Replication forks must be stabilized in order to avoid DNA breakage and recombination. In a study recently published in Nucleic Acids Research (journal impact factor 9.2), entitled “SeqA structures behind Escherichia coli replication forks affect replication elongation and restart mechanisms“, researchers in the Skarstad group show that double strand breaks are generated in the absence of fork-trailing SeqA structures and that cells then have lost the ability to perform direct (RecA-independent) restart of replication forks.
The two first authors are Ida Benedikte Pedersen and Emily Helgesen (photo).

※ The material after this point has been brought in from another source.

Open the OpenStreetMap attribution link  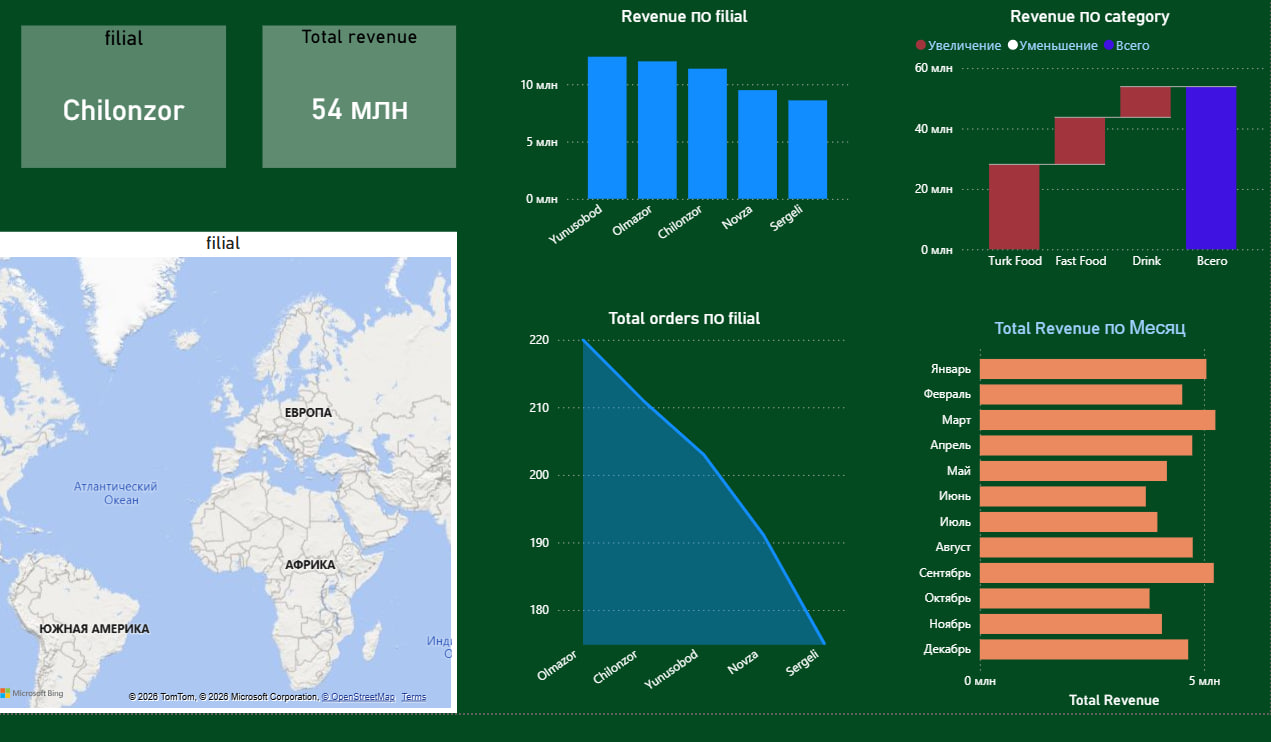coord(358,697)
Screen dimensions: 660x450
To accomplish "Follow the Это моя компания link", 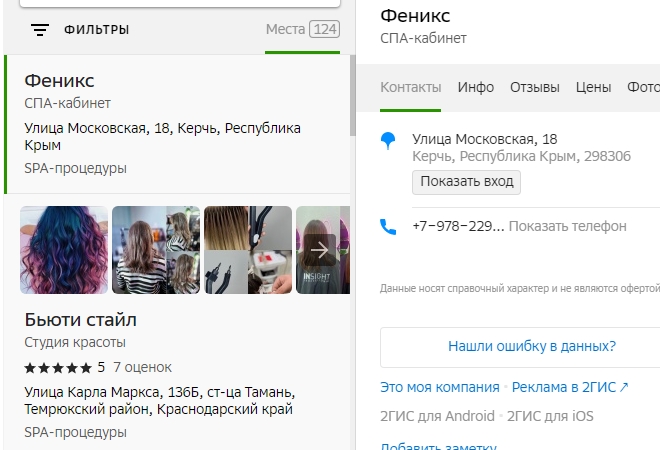I will coord(439,387).
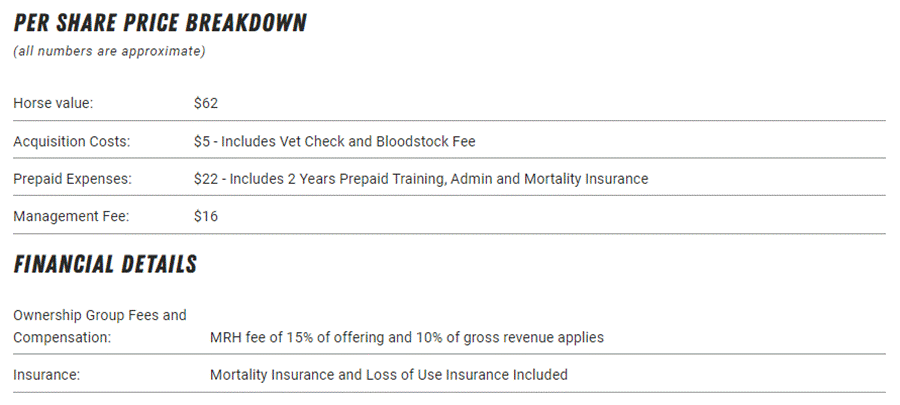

The SeqA protein is important for maintenance of genome stability during rapid growth in E. coli. It prevents re-initiation of already initiated origins by sequestering the origins for about a third of a generation. This function is important because it i) prevents the launching of too many forks and ii) secures a minimum spacing between replication forks following each other on the same chromosome. There potentially exists a third important role of SeqA which has to do with the dynamic SeqA structures that trail the replication forks. The present work separates issues that occur when too many forks are launched from issues that arise when SeqA is not present at the fork, and shows that lack of fork-trailing SeqA structures is a major cause of genome instability.
SeqA structures behind Escherichia coli replication forks affect replication elongation and restart mechanisms.
Pedersen IB, Helgesen E, Flåtten I, Fossum-Raunehaug S, Skarstad K.
Nucleic Acids Res. 2017 Apr 12. doi: 10.1093/nar/gkx263.